======== Input data

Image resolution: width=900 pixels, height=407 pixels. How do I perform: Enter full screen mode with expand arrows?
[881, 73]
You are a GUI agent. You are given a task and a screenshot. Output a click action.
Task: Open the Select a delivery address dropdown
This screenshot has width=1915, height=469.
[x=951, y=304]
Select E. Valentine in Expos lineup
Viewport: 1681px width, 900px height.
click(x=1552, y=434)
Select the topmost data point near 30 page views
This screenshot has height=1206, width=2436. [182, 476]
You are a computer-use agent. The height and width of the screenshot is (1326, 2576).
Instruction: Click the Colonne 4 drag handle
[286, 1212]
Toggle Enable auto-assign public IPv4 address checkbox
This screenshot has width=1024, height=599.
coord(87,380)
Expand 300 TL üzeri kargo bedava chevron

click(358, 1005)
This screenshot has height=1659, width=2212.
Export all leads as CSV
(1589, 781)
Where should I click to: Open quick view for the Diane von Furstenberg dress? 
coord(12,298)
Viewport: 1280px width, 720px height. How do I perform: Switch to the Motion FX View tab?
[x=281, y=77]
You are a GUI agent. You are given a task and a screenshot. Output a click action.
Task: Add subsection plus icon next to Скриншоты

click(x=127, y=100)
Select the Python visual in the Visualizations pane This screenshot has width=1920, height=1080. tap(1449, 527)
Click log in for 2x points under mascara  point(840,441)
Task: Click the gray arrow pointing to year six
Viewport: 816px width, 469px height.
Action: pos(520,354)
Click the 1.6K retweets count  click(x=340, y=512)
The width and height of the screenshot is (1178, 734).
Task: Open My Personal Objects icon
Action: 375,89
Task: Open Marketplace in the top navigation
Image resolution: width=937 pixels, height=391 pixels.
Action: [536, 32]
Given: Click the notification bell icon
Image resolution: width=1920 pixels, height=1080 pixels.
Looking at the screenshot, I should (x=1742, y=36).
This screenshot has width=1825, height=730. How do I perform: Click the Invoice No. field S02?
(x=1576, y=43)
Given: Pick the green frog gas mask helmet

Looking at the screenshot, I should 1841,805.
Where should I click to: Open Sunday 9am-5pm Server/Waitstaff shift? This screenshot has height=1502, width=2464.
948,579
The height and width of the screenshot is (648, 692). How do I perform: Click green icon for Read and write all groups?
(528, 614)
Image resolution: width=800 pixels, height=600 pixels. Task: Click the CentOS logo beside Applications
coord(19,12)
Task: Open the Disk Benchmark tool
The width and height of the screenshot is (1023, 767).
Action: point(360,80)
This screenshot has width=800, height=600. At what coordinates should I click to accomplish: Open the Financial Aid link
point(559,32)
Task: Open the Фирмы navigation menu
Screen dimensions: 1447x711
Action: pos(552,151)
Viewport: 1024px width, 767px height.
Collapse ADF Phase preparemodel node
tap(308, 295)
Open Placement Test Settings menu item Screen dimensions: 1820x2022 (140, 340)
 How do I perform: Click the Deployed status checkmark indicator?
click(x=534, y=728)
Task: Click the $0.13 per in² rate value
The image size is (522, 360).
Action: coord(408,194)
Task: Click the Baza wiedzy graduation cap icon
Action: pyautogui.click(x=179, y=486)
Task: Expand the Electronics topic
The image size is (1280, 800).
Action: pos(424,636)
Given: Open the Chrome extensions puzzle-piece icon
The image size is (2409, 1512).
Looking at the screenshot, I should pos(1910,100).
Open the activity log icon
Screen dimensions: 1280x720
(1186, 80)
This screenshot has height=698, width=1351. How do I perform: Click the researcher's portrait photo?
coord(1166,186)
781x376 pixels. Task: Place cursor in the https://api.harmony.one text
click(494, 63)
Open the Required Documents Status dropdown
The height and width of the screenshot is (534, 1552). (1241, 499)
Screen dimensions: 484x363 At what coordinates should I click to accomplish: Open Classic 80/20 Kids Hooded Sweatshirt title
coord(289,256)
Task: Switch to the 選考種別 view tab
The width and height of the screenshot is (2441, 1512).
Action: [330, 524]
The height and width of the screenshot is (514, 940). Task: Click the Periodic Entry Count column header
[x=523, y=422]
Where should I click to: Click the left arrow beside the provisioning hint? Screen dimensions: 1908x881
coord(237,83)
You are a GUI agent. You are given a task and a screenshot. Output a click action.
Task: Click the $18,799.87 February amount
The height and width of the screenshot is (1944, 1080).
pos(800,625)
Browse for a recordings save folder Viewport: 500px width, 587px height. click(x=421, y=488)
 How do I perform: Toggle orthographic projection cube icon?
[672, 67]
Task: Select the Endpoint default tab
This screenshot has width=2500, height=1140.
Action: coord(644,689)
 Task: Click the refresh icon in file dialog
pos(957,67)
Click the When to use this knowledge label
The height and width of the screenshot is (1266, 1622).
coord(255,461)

================

[Exercise prompt] Update everything from the start of the items down to the line containing "[x=951, y=304]" by replacing "dropdown" with "drop-down list", keeping all else unchanged.

[Full response]
Image resolution: width=900 pixels, height=407 pixels. How do I perform: Enter full screen mode with expand arrows?
[881, 73]
You are a GUI agent. You are given a task and a screenshot. Output a click action.
Task: Open the Select a delivery address drop-down list
This screenshot has width=1915, height=469.
[x=951, y=304]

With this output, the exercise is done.